Instructions for the task. Copy each line in the data that includes the word "agent".

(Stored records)

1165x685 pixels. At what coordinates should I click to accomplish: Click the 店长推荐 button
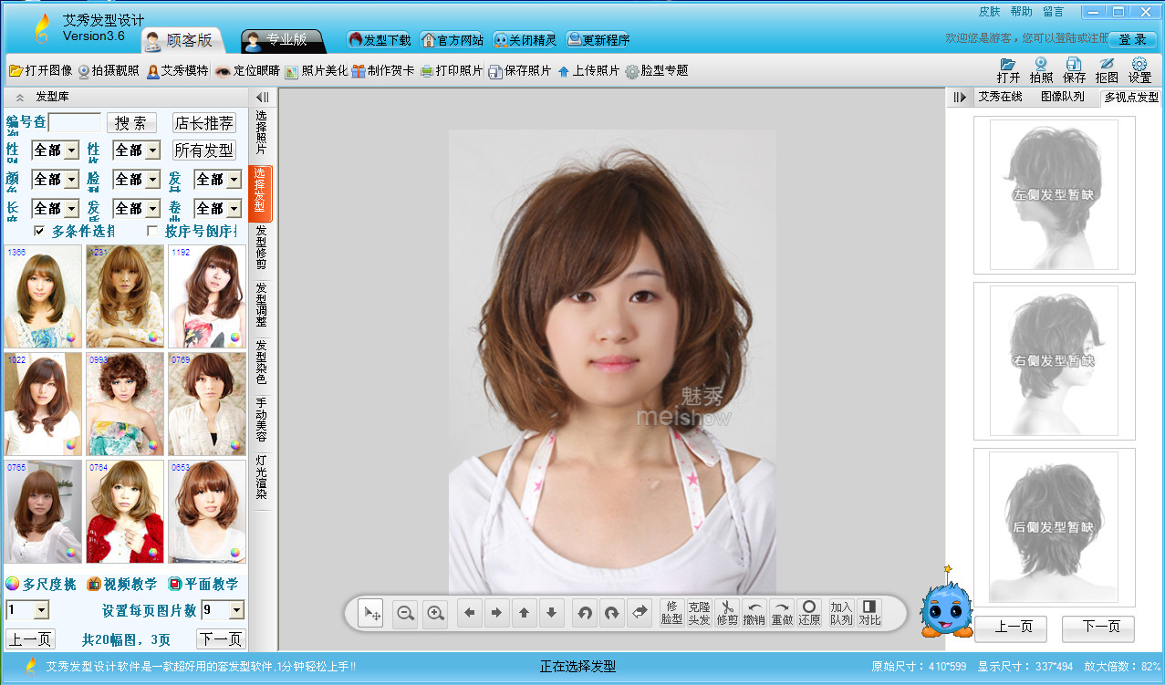(x=204, y=123)
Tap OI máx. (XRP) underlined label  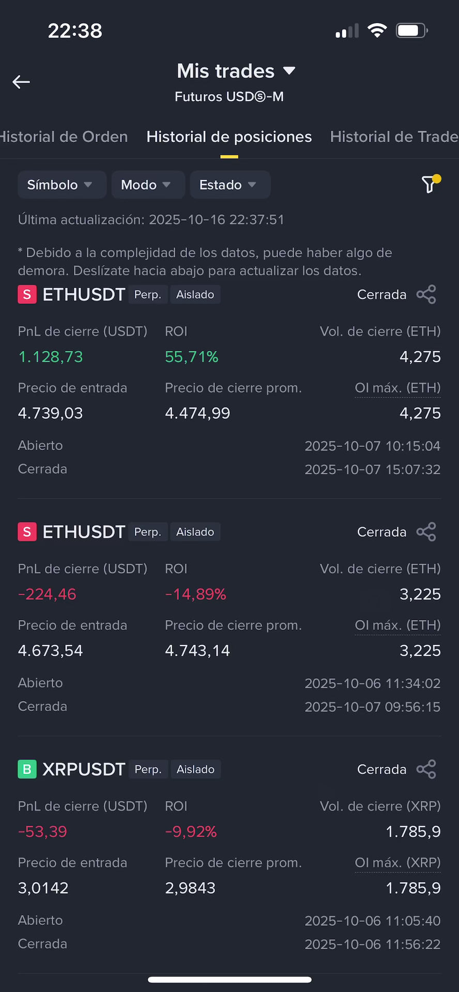(x=397, y=863)
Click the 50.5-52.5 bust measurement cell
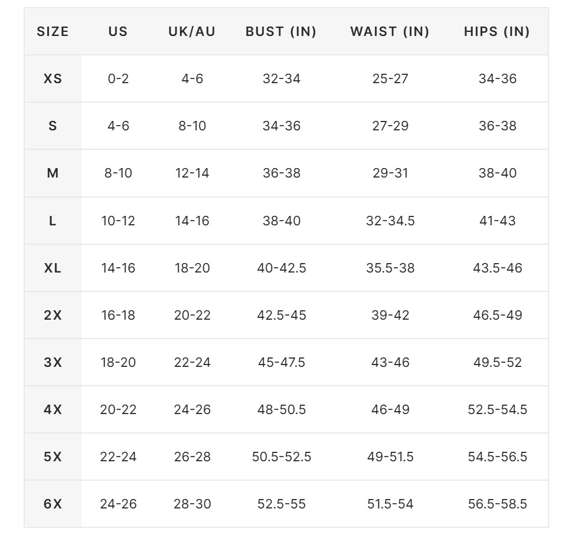Image resolution: width=565 pixels, height=535 pixels. click(x=282, y=457)
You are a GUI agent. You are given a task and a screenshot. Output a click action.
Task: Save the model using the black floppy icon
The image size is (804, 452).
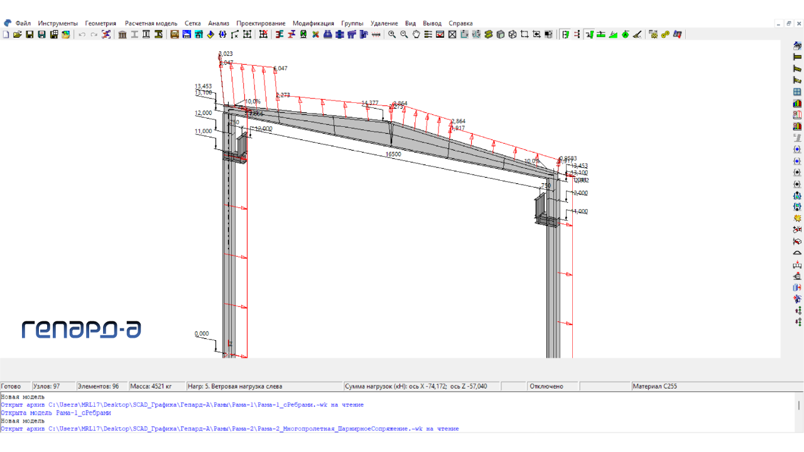click(30, 35)
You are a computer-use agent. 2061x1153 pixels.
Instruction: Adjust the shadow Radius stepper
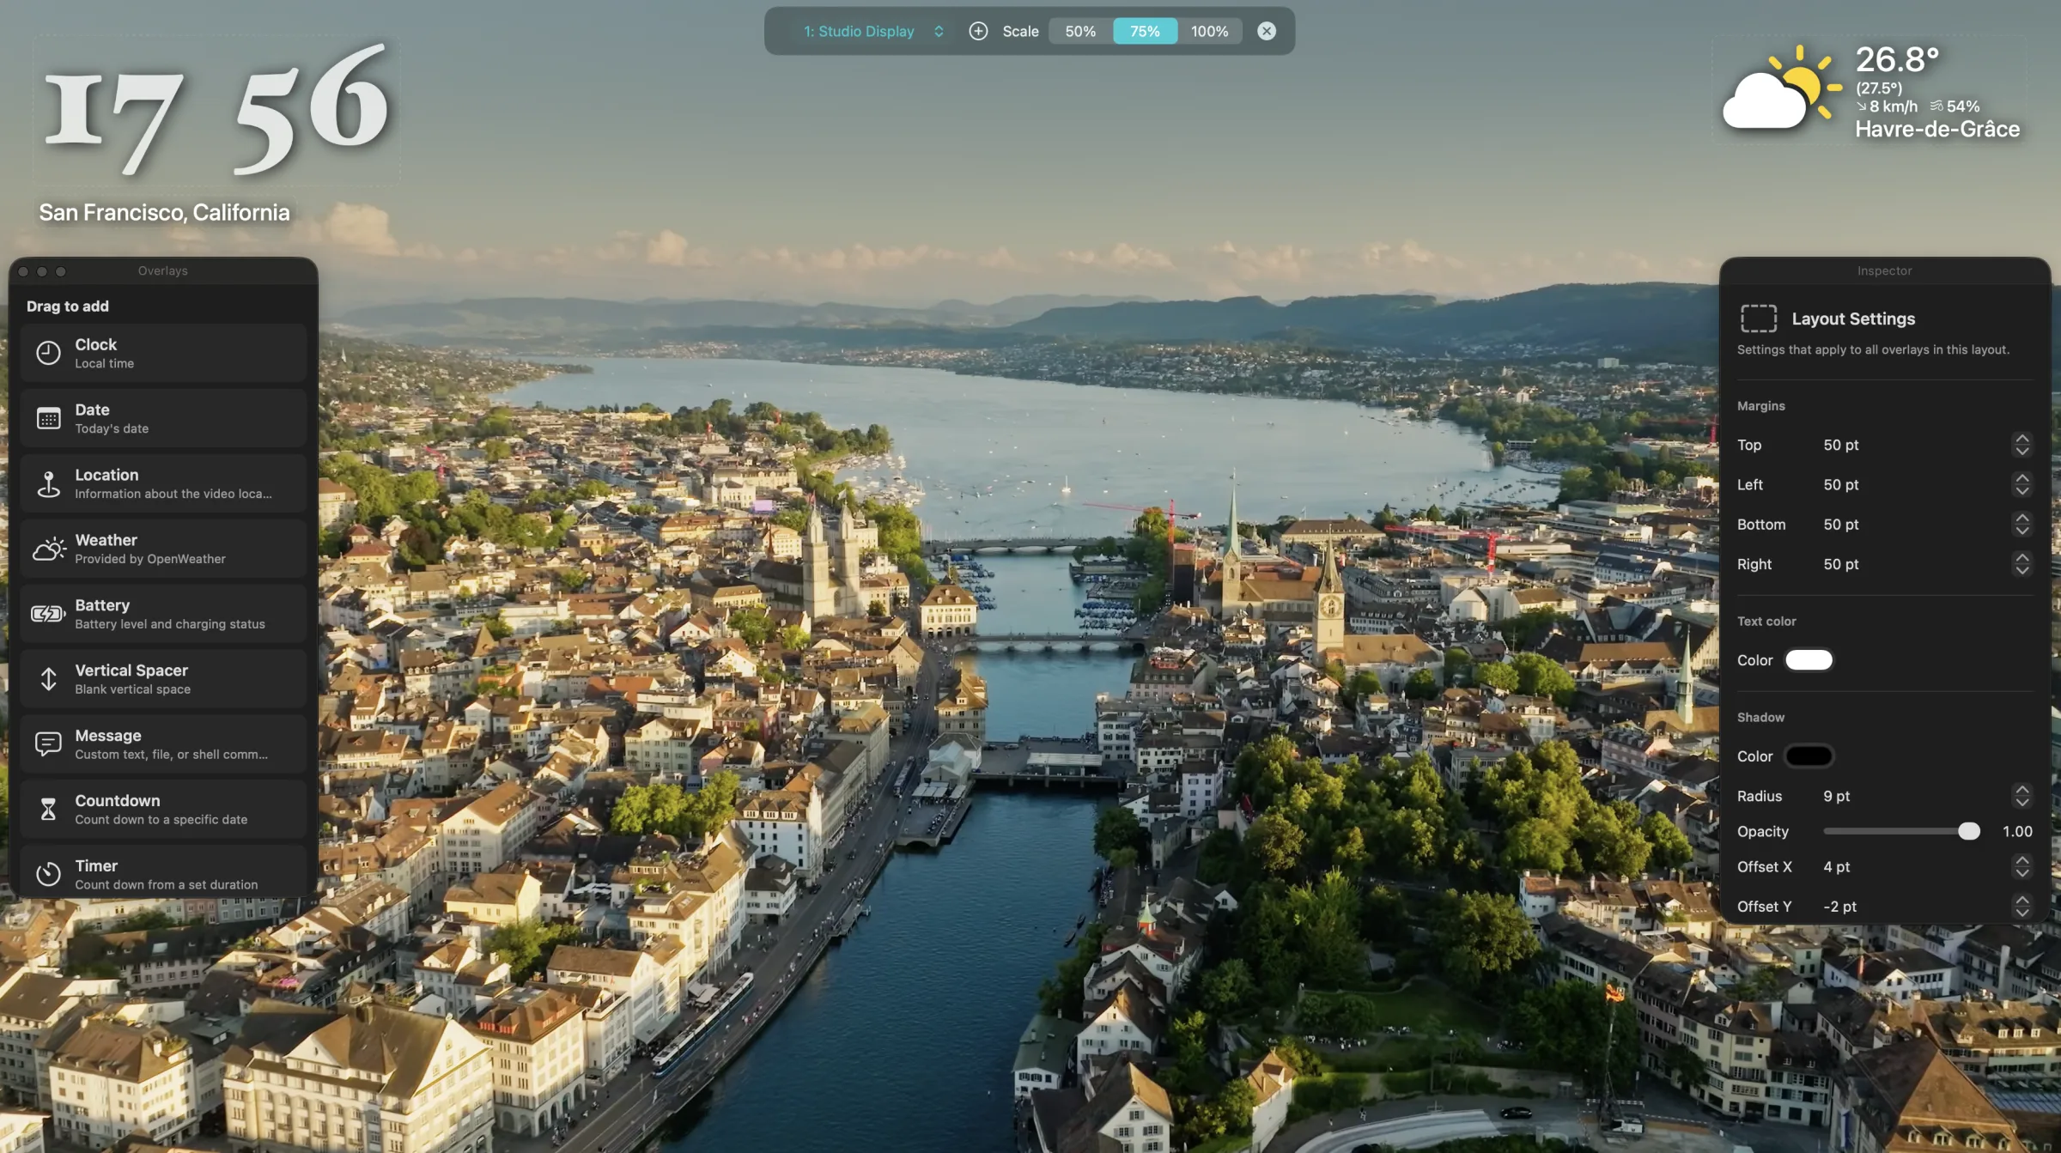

Problem solution.
You are a GUI agent. You are given a task and a screenshot. Output a click action.
You are a computer-use agent. 2061x1153 pixels.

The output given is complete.